TASKS TO PERFORM —
**a.** Decide whether each statement below agrees with the article on terror suspects and torture. For (i), (ii) and (iii), answer yes or no and quote the words of the article that decide it.
(i) The Human Rights Watch report runs to 91 pages.
(ii) Baroness Symons visited North Africa in March.
(iii) The Foreign Office spokesman accepted that the assurances would be unreliable.
**b.** Carry on the article on terror suspects and torture, beginning right after its last sentence.

EXCERPTED TEXT —
## begin

# Terroists being deported to countries that allow torture, to extract info.



## Quiet Riot (15 Apr 2005)

Terror suspects at risk of torture, report claims 
 15.04.05 4.00pm
by Robert Verkaik
http://www.nzherald.co.nz/index.cfm?c_id=2&ObjectID=10120658
  Britain, the United States and other western countries are meeting the terror threat by sending suspects to regimes where they risk torture and abuse, it is claimed in a damning report published today. 
The report says that dozens of terror suspects have been forcibly deported by Western countries to Syria, Algeria, Egypt and Uzbekistan on the basis of "flimsy" assurances that their human rights will be respected. Many of them claim they have been tortured. 
The British government is singled out for criticism for adopting a policy of 'extradition at all costs' to overcome the problem of monitoring alleged terror suspects where there is insufficient evidence to try them in this country. 
Human Rights Watch, authors of the 91-page report, calls on the British government to "halt immediately" all negotiations with Algeria, Tunisia and Morocco over the deportation of the former Belmarsh terror suspects still being held under control orders. 
Foreign Office minister Baroness Symons visited North Africa in February to try to secure bilateral agreements for the men's deportation although the government has already acknowledged that these regimes torture terror suspects. 
A spokesman for the Foreign Office said yesterday that ministers rejected the suggestion that any assurances would be unreliable. 
"If they are properly handled and the assurances come from a high enough level and satisfy both this government and the UK's independent courts then they can be relied on," said the spokesman. 
One of the report's key recommendations is that Britain surrender details of all other cases in which it has sought diplomatic assurances to secure deportations of terror suspects. 
The United States is also criticised for adopting a practice known as "extraordinary rendition" in which suspects are sent to countries which use torture to extract confessions or other information. This intelligence is then passed on the US security services. 
Officials in the US recently acknowledged the transfer of an undisclosed number of suspects to countries where torture is a serious human rights problem, claiming they received diplomatic assurances prior to he transfers. But in an increasing number of those cases so-called "renditions" the suspects have alleged that they were tortured. 
Craig Murray, the former British ambassador to Uzbekistan, has recently accused Britain of complicity in torture, because of the use that MI6 makes of the intelligence gathered in this way by CIA. 
He said many prisoners of Uzbek origin captured by American forces were taken back to Uzbek jails where they received the most brutal tortures. 
These interrogations ended up in MI6 reports that he received. "I was told by the Foreign Office's senior legal adviser there was nothing in law to prevent us obtaining and using material which had been extracted under torture provided that we had not ourselves done the torture. 
"And MI6 said they found the intelligence useful. I was shattered and disillusioned."

## end

COLLECTED DATA —
## begin

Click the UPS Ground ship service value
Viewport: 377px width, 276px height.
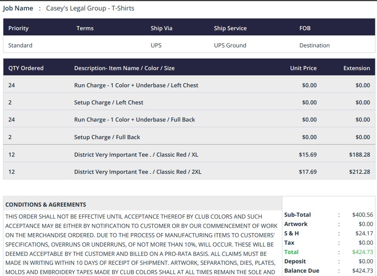click(x=230, y=46)
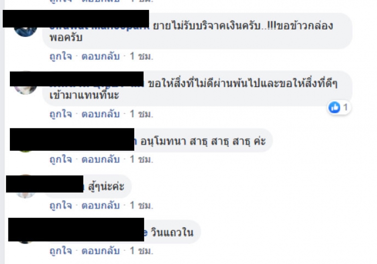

## end

THE REPLIES —
**a.**
(i) Yes: "Human Rights Watch, authors of the 91-page report"
(ii) No: "Foreign Office minister Baroness Symons visited North Africa in February"
(iii) No: "ministers rejected the suggestion that any assurances would be unreliable."

**b.**
The report, Still at Risk: Diplomatic Assurances No Safeguard against Torture, documents the growing trend among Western governments including the United States, Canada, the United Kingdom and the Netherlands of seeking assurances of humane treatment in order to transfer terrorism suspects to states with well-established records of torture. The report details a dozen cases involving actual or attempted transfers to countries where torture is commonplace. 
"Governments that engage in torture always try to hide what they're doing, so their 'assurances' on torture can never be trusted," said Kenneth Roth, executive director of Human Rights Watch. 
"This is a very negative trend in international diplomacy, and it's doing real damage to the global taboo against torture." 
States that offer such assurances include some of the most abusive regimes in the world: Syria, Egypt and Uzbekistan. Transfers have also been effected or proposed to Yemen, Morocco, Tunisia, Algeria, Russia, and Turkey, where certain people - for example, suspected Islamists, Chechens, or Kurds - are singled out for particularly brutal abuse. 
Torture is banned under international law and there are no exceptions, even in times of war or national emergency. The ban includes the absolute prohibition on transferring people to places where they face a risk of torture.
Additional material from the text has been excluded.